На улицах народу было немного совсем и машины были очень редки. Это были 1959-1960-годы.

       Меня выпускали погулять, но « только ни в коем случае не за ворота!». Воротами назывался конец крошечного тупичка, длиной всего-то метров тридцать, выходивший перпендикуляром на улицу Солянка.Но как можно человеку запретить интересоваться Вселенной? А весь мир, вся Вселенная для меня были именно там, за этими «воротами». А край Земли обозначался летящими в вечереющем небе голубоватыми  светящимися буквами  «Детский мир». От одного вида этих волшебных букв, за которыми было бесконечное небо,  захватывало дух…

          Я могла подолгу, не  отрываясь, смотреть на них, уносясь мечтой о других мирах, представляя себя взлетающей с крыши этого величественного здания прямо в космос.

          Не жить же всю жизнь на Земле, понятно, что это – временное состояние. И вот я однажды не выдержала и ... отправилась в этот Волшебный мир,который находился на площади Дзержинского. Шестилетняя девочка зашагала  смело вверх по Ильинскому скверу, смеясь тихо от счастья и  обретённой свободы.
Какое это потрясающее  ощущение – Свобода! Полёт! Воспарение!

         Вот я и вышла к площади. Вокруг чужие взрослые люди, детей не видно вообще. Никого. Как в чужой стране. Дети – граждане другой страны среди взрослых.  Стало как-то неуютно и тревожно. Я подумала о бабушке. Представила, что она будет меня искать, наверное, даже заплачет от горя и беспомощности.  Сердце ухнуло от острой жалости к ней и я заспешила назад. Явилась в свой двор как ни в чём не бывало. Бабушка, правда,  спросила, внимательно и задумчиво глядя на меня:

         А что это я, Валечка, когда выглядывала в окно, тебя там не увидела?   
   Я  промолчала, потому что в горле  и груди как-то всё неожиданно закаменело, так,  что выговорить что-нибудь было невозможно, не смогла я ничего ответить.
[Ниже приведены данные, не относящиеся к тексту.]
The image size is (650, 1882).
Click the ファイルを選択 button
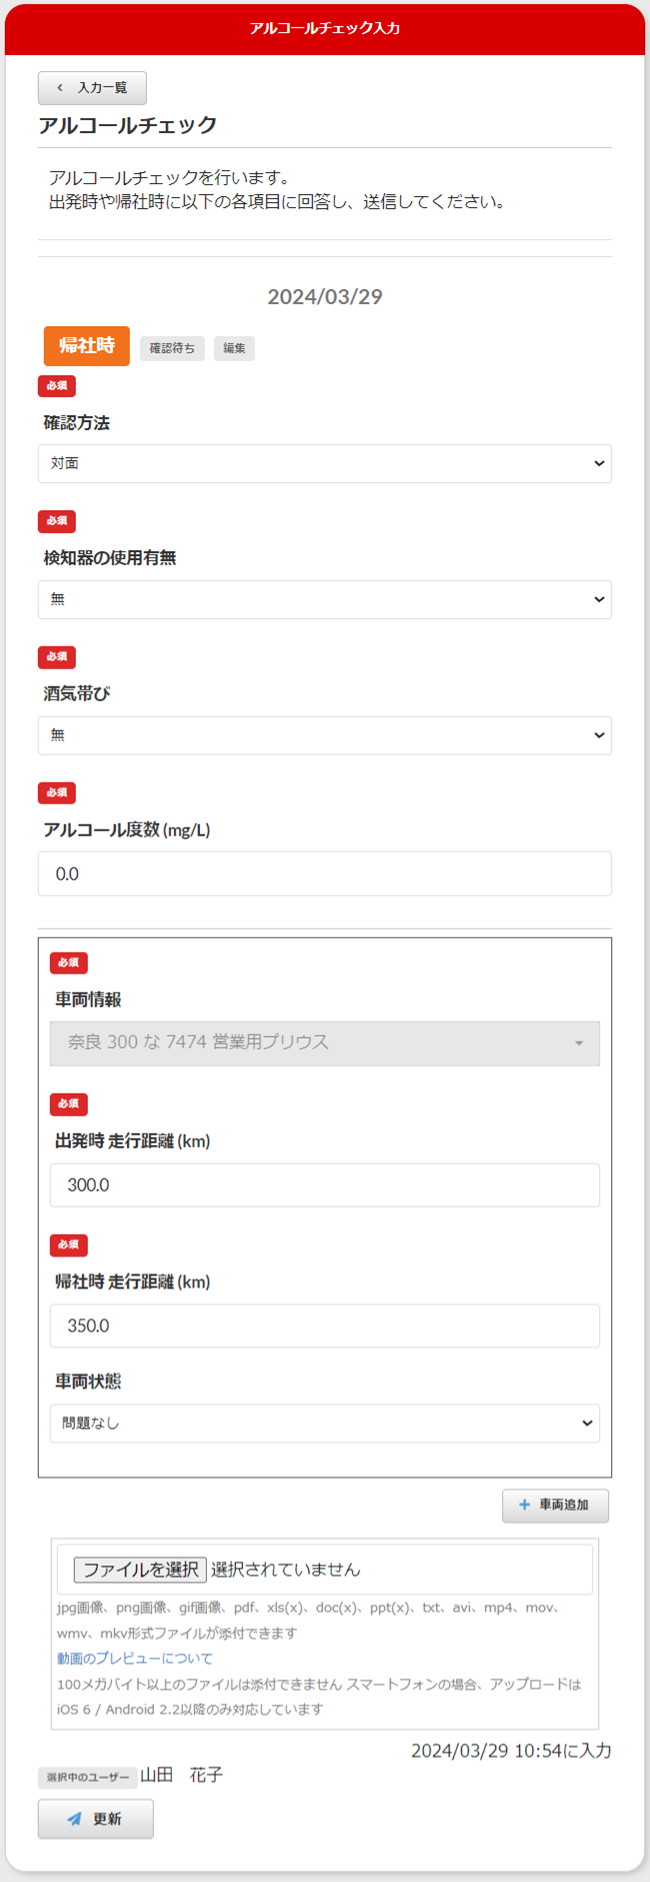[x=140, y=1570]
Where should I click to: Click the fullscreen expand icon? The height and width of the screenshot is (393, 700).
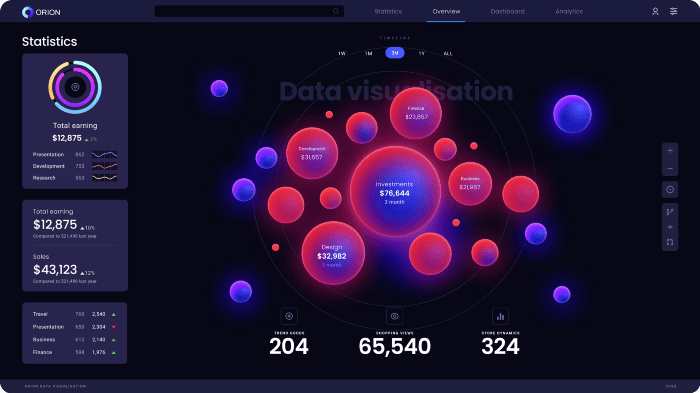(670, 242)
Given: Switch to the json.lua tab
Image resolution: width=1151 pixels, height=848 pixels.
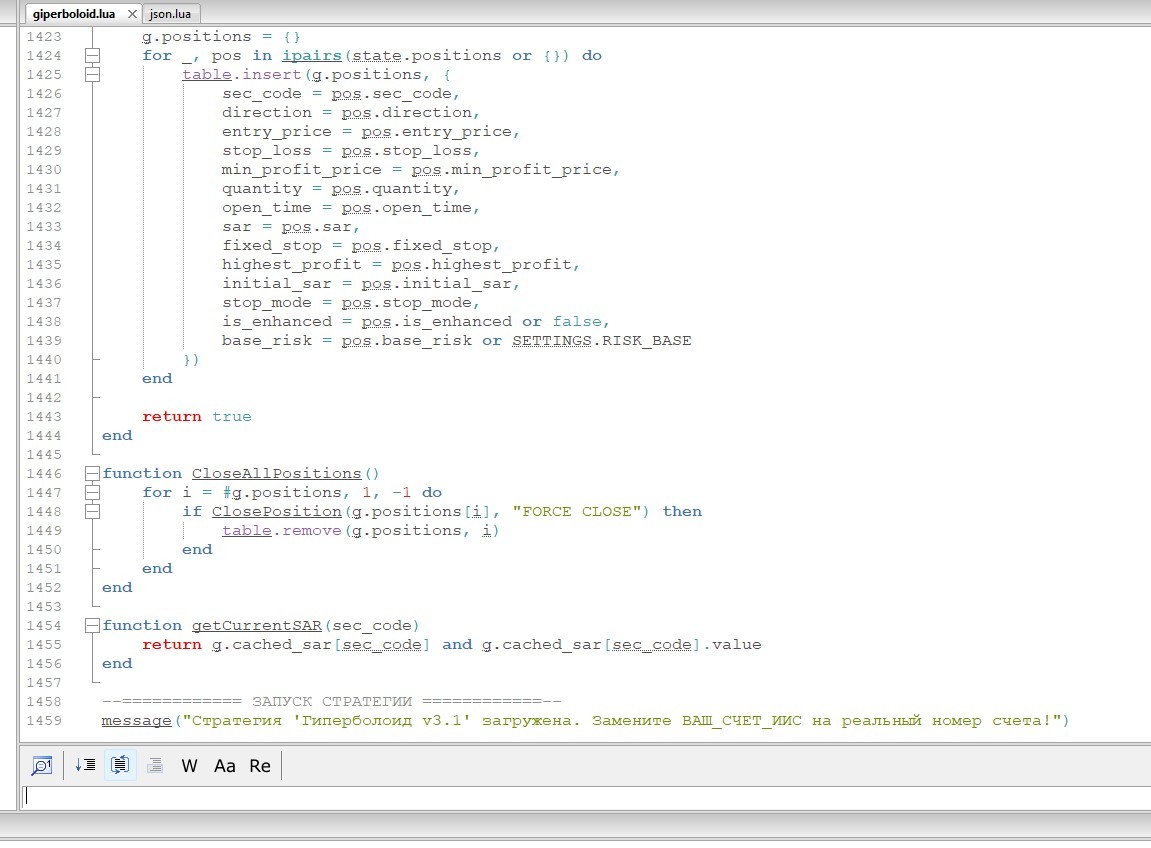Looking at the screenshot, I should pyautogui.click(x=173, y=14).
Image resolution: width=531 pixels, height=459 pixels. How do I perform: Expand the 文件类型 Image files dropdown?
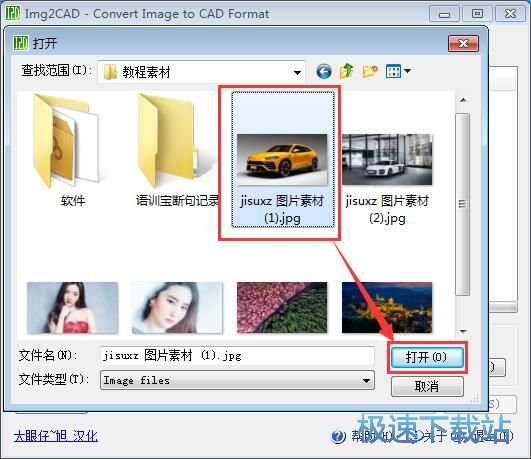pyautogui.click(x=366, y=380)

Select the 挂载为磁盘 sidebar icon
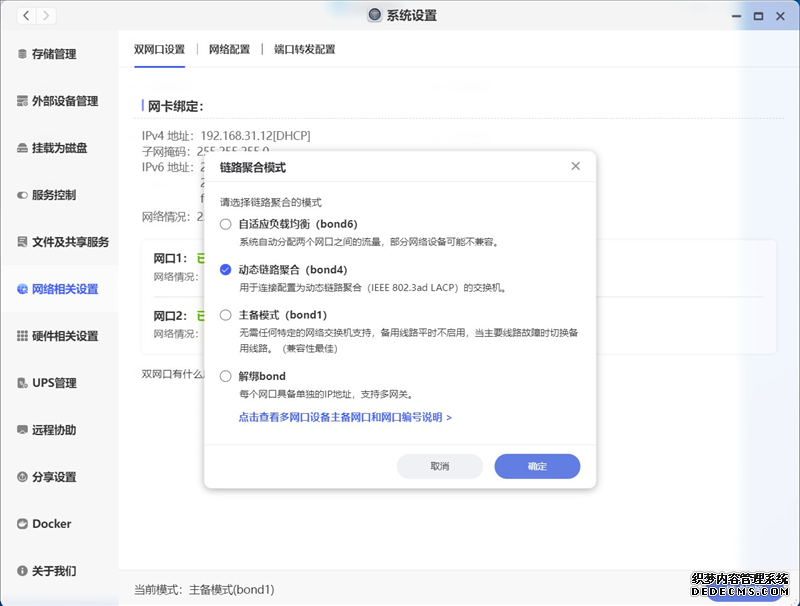point(22,148)

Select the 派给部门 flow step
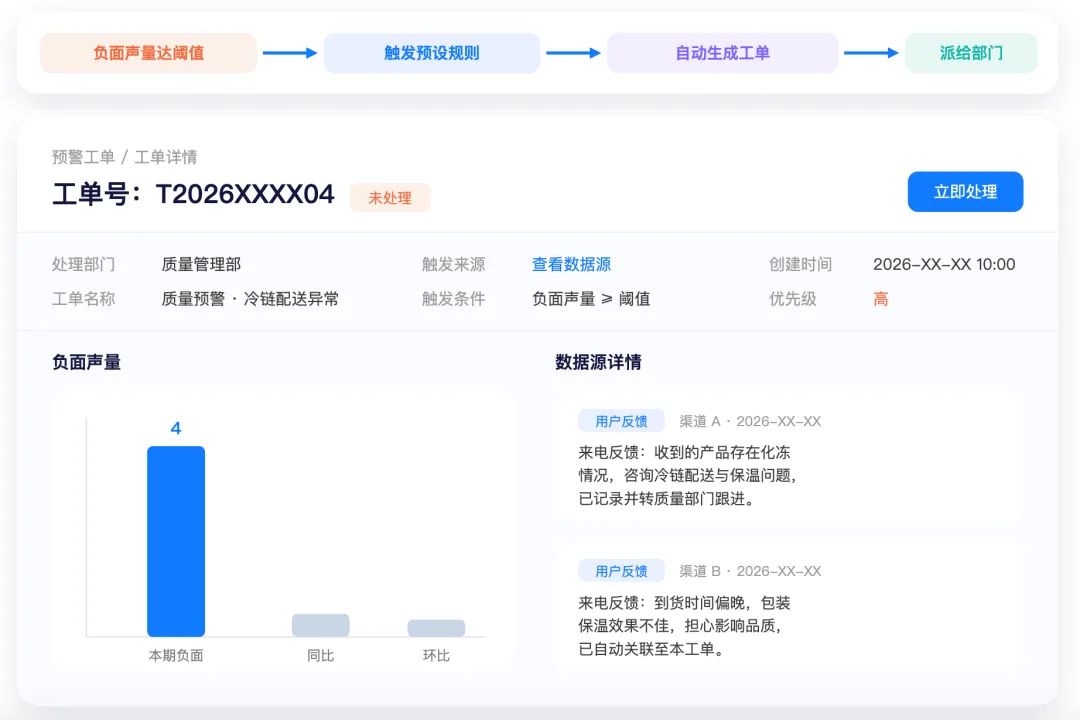point(971,53)
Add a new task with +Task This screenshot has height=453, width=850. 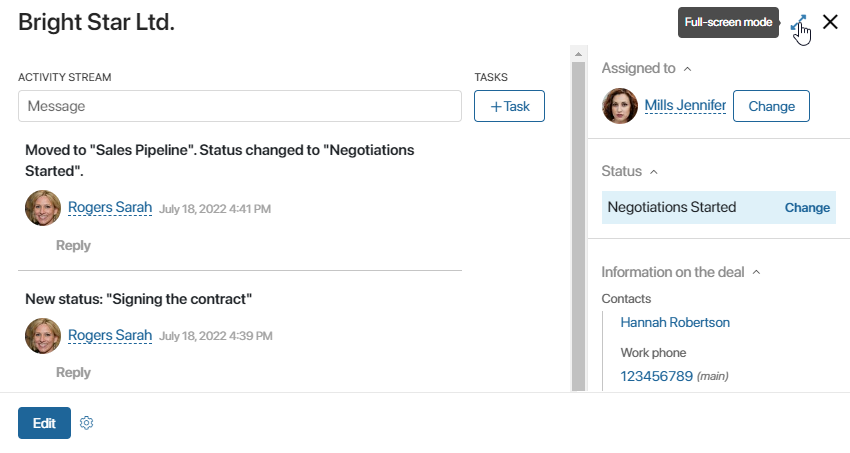509,106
         Тайну пришлось в себе носить целых три дня. Но я помнила , как в «Незнайке в Солнечном городе»  говорилось о лжи и больше не выдержала напряжения.  Скрыть «преступление» ещё хуже, чем солгать. Это было выше моих сил. На третий день призналась бабушке во  всём.
Она заплакала и долго ещё , до самого вечера, у неё как-то неожиданно  в глазах  появлялись слёзы. Попросила не говорить маме. Ну, я же не дурочка была всё-таки. Так и осталась это только нашей с ней тайной.
У меня была самая лучшая на свете бабушка.